Wise men from the east came to Jerusalem, saying, “Where is he who has been born king of the Jews? For we saw his star when it rose and have come to worship him” (Matthew 2:1-2 ESV).
Wise men. Worshiping a toddler. A boy born in the tiny town of Bethlehem, still a bit unsteady on his presumably chubby little legs. No palace, no royal jammies. And yet these wise and learned men fell on their knees before him. Seems a bit . . . foolish. Why would the Magi—these wise men who were respected and honored and called upon for advice—why would these men follow a star to a shabby, little house and bow down on the dirty doorstep to praise a kid? Why would they humble themselves like that? Because they were fools for Christ.
This toddler would grow up a carpenter’s son, not a denarius to his name, and he would be mocked, spat upon, beaten, and then hung on a cross—a form of death reserved for the worst of the worst. But the wise ones would still bow down at his feet to worship him. Why? Because they were fools for Christ.
And after his death and resurrection, his followers would grow, and they would be willing to die in his name. They would leave positions of honor and status. They would face persecution daily, and yet they would speak the Word of God boldly. Why? Because they were fools for Christ.
Do not deceive yourselves. If any of you think you are wise by the standards of this age, you should become “fools” so that you may become wise. For the wisdom of this world is foolishness in God’s sight (1 Corinthians 3:18,19).
To be truly wise, we need to be more foolish . . . ah, but this is harder than it sounds. This might mean looking silly (giving frankincense to a two-year-old kind of silly) in front of others. In some areas of the world, this might mean prison or a death sentence. In America, this might mean we won’t fit in; we’ll be mocked or looked down upon. This might mean that we don’t gain as high a status at work. This will definitely mean “less me” and much, much more of Jesus. Being a fool for Christ sounds pretty countercultural. In a world where “you do you” and “me too” and “empowerment” and “pride” are the buzzwords of the day, humility and foolishness aren’t really things that we strive for and celebrate. And yet that’s what God tells us is needed.

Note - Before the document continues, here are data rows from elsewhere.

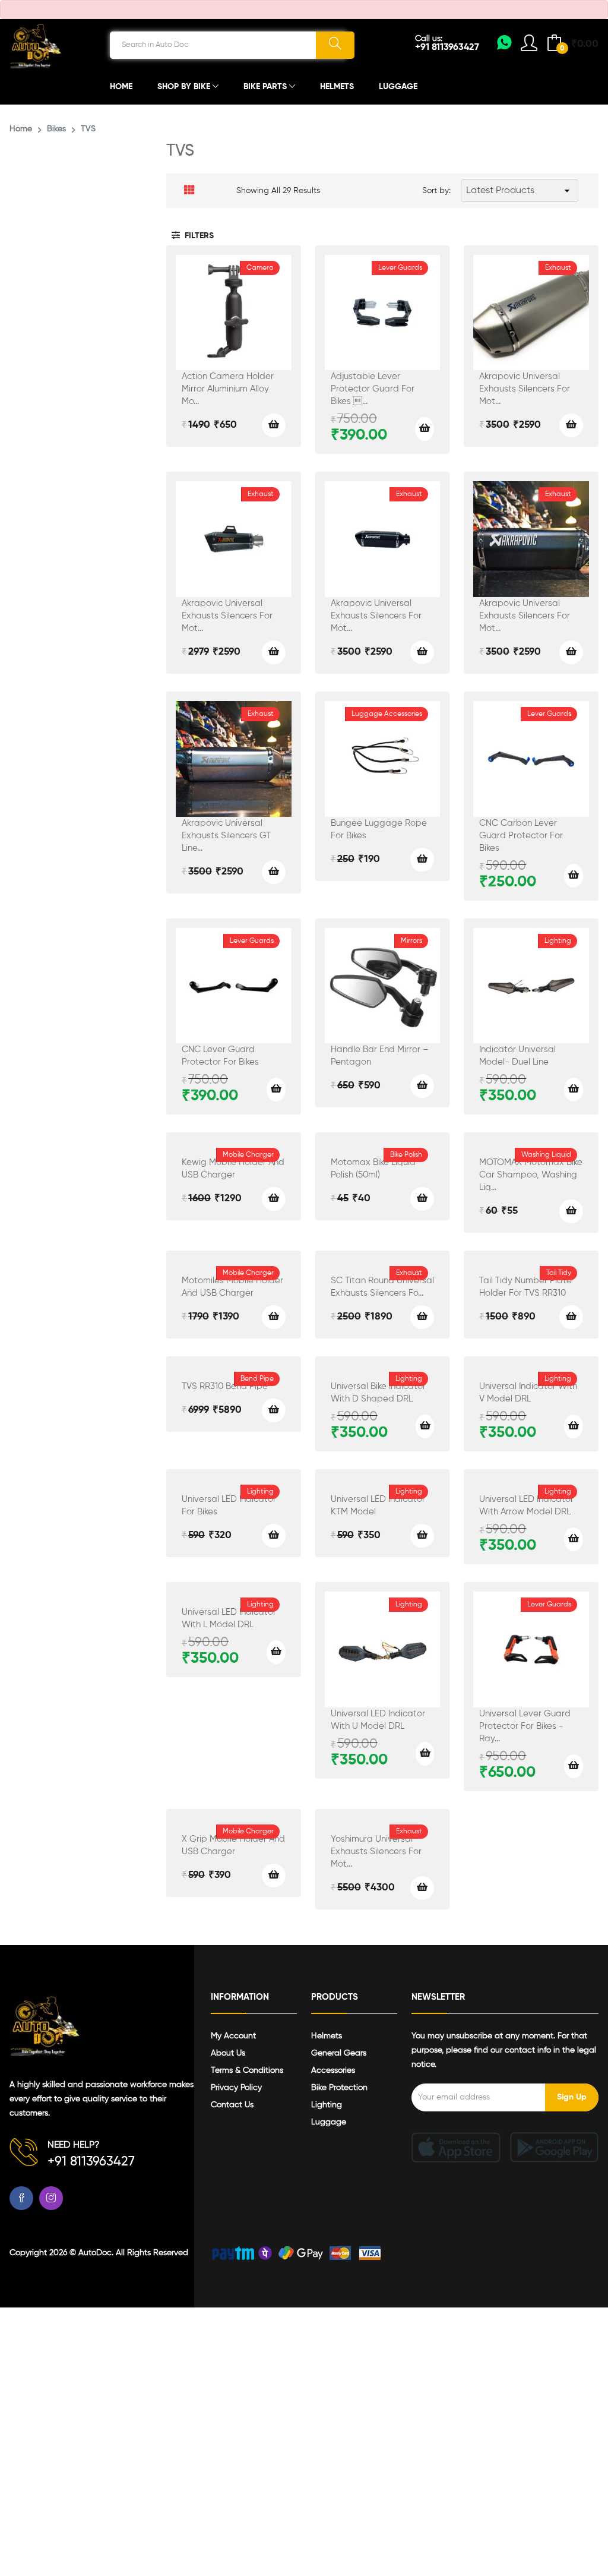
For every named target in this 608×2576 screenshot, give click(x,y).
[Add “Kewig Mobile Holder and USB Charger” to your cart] (274, 1199)
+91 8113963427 (447, 47)
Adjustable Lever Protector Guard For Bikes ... (372, 389)
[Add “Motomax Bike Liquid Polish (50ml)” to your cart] (422, 1199)
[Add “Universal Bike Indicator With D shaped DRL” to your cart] (425, 1426)
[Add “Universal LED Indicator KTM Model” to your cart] (422, 1536)
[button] (192, 235)
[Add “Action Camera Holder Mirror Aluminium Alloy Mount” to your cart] (274, 425)
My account (233, 2036)
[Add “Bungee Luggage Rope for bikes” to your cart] (422, 860)
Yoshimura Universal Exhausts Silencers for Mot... (376, 1851)
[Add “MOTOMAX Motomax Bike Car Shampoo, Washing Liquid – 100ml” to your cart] (571, 1211)
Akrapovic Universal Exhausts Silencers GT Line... (226, 836)
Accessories (333, 2070)
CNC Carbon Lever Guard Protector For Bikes (521, 836)
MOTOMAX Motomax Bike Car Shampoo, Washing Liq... (530, 1175)
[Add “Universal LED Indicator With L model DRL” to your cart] (276, 1652)
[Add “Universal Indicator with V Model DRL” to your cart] (573, 1426)
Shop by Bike (185, 87)
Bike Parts (266, 87)
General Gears (338, 2053)
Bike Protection (339, 2087)
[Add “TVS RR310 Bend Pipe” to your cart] (274, 1410)
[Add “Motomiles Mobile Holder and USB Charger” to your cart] (274, 1317)
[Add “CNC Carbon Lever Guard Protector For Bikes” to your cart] (573, 876)
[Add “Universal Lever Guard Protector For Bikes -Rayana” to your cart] (573, 1766)
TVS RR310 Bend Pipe (225, 1386)
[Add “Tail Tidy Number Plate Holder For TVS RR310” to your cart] (571, 1317)
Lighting (326, 2105)
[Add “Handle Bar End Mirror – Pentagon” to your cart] (422, 1086)
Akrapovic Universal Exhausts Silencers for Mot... (524, 389)
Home (121, 87)
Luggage (398, 87)
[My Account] (504, 46)
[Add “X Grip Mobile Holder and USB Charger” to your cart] (274, 1875)
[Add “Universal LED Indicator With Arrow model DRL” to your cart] (573, 1539)
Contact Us (232, 2105)
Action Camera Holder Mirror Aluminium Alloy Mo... (228, 389)
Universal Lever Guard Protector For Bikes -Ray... (525, 1726)
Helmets (337, 87)
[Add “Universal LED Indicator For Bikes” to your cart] (274, 1536)
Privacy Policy (236, 2087)
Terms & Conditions (247, 2070)
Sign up (572, 2097)
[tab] (189, 191)
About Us (228, 2053)
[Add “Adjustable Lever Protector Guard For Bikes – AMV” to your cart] (424, 429)
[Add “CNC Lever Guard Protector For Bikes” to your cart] (276, 1089)
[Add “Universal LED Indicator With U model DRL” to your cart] (425, 1754)
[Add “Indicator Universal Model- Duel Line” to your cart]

It was needed in Corinth too; typical of the Greek culture, the Corinthians loved philosophy and placed a high premium on wisdom. Paul spends a good chunk of time in his letter to the Corinthians on the subject of wisdom and folly, and it turns out they had it all flip-flopped. Their worldly wisdom was folly, and, as C. K. Barrett said, “The wisdom of this world cannot be improved or developed to become the wisdom of God; it must be utterly abandoned.”

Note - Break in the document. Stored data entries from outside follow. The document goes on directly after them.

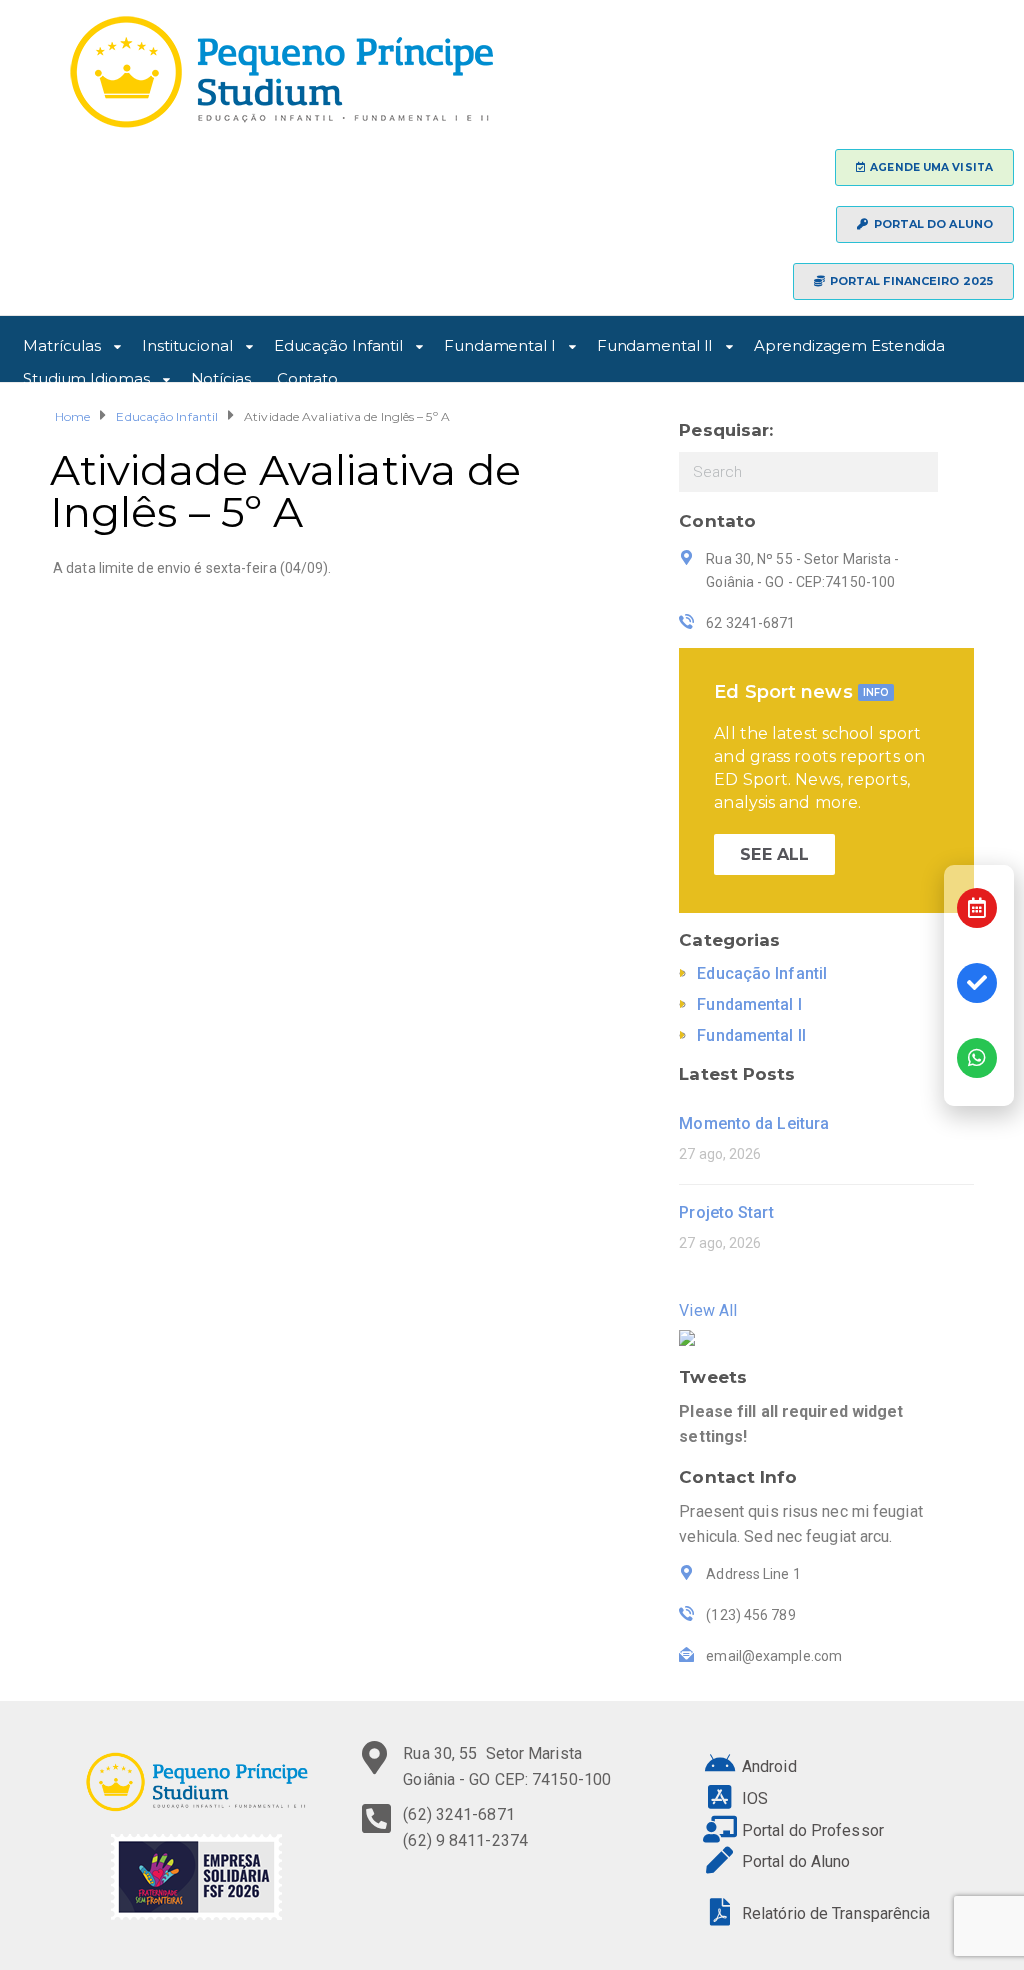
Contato (307, 375)
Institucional (187, 342)
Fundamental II (655, 342)
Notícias (221, 375)
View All (708, 1310)
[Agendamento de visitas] (977, 908)
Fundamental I (500, 342)
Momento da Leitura (754, 1123)
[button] (924, 167)
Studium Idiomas (86, 375)
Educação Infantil (338, 342)
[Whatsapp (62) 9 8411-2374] (977, 1058)
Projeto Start (726, 1212)
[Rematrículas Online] (977, 983)
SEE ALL (774, 854)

For the message of the cross is foolishness to those who are perishing, but to us who are being saved it is the power of God. . . . We preach Christ crucified: a stumbling block to Jews and foolishness to the Gentiles, but to those whom God has called, both Jews and Greeks, Christ is the power of God and the wisdom of God. For the foolishness of God is wiser than human wisdom, and the weakness of God is stronger than human strength. . . . But God chose the foolish things of the world to shame the wise; God chose the weak things of the world to shame the strong. God chose the lowly things of this world and the despised things—the things that are not—to nullify the things that are, so that no one may boast before him. It is because of him that you are in Christ Jesus, who has become for us wisdom from God—that is, our righteousness, holiness and redemption. Therefore, as it is written: “Let the one who boasts boast in the Lord” (1 Corinthians 1:18,23-25,27-31).
Less me. More Him. Less worldly wisdom. More Godly foolishness.
More than ever, the Lord needs a few fools to risk ridicule and hatred to preach the good news to a “woke” world full of the wrong kind of wisdom. Follow the real wise men—look up, seek Jesus, knock on his door, bow down, and give him everything you have. Go be fools for Christ.